=== Document section ===

I was in college and had wiggled away from the controlling thumb of my parent for the first time in my life.
I met this boy in college, a couple years older than me. He was a good-looking, charismatic people-person, with a great smile and had an enthusiasm for life. We’d met because a friend I was hanging out with had an older brother, and this guy was his roommate.
At this point in my life, I knew how to party…hard. I could “keep up” with all the older college guys. I was at that house a lot, partying hard. Eventually, I was also charmed by this guy and we started seeing each other, which really means we started sleeping together.
One day he told me he had a vitamin for me to try. He praised this vitamin, about how good it made him feel and that I should try it. I asked what it was, and he recounted that it was a vitamin supplement and to just try it.
I trusted him, just like I trusted everyone else. So, I said okay and popped the two pills in my mouth, and chased them down with a little water.
We were laying in bed and talking when after a while I started to get a funny feeling. It started as a prickling on my skin. Then an internal heat rose in my body and flooded me as it tried to escape through the my pores. My face flushed and I had red, splotchy patches on my arms and torso. I felt like bugs were crawling under my skin and as the welts rose where I scratched.
I freaked out.
Whatever I had been given, I thought I’d had an allergic reaction and I was going to go into anaphylactic shock. I started crying, begging him to take me to the hospital, because I felt like I was going to die and I didn’t want to die.
Then he started laughing. He thought my reaction was hilarious.

=== Material provided ===

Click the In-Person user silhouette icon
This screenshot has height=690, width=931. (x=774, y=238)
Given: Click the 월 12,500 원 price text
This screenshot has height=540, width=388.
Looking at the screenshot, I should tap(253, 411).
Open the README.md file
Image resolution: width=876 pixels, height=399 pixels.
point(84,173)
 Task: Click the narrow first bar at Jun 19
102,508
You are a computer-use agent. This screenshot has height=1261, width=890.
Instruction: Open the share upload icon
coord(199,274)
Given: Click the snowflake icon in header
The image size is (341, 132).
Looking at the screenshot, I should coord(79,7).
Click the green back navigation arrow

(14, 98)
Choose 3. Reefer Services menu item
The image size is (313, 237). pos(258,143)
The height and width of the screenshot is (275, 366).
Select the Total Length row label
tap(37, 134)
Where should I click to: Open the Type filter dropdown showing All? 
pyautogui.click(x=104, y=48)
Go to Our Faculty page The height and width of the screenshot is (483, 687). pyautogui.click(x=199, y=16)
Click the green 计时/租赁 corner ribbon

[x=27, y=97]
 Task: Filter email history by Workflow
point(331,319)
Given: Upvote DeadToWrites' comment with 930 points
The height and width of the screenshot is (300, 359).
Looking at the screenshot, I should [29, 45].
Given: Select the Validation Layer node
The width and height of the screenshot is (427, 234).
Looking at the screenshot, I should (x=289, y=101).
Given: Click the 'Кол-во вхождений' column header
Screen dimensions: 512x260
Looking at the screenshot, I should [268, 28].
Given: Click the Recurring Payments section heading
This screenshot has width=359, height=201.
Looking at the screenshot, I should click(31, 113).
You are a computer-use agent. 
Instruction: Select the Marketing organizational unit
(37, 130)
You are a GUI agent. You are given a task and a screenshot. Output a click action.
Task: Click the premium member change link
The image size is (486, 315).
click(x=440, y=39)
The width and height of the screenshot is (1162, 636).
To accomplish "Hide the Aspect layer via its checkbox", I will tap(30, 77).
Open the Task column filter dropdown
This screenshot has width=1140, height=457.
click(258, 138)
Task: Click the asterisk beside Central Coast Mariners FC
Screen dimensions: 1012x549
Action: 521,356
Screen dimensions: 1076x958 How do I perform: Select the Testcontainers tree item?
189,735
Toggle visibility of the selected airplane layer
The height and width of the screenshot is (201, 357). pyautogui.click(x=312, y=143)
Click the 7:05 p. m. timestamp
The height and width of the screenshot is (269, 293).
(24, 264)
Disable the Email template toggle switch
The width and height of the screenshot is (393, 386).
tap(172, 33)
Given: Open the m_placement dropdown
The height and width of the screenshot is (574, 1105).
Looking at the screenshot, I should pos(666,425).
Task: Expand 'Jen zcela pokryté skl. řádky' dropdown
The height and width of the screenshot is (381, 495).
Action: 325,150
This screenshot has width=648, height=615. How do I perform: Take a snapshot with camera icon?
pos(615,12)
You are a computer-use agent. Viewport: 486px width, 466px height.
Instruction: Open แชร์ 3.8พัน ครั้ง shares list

===

Assignment
In the college account above, what did the boy say the two pills were?

Result of the task
A vitamin supplement.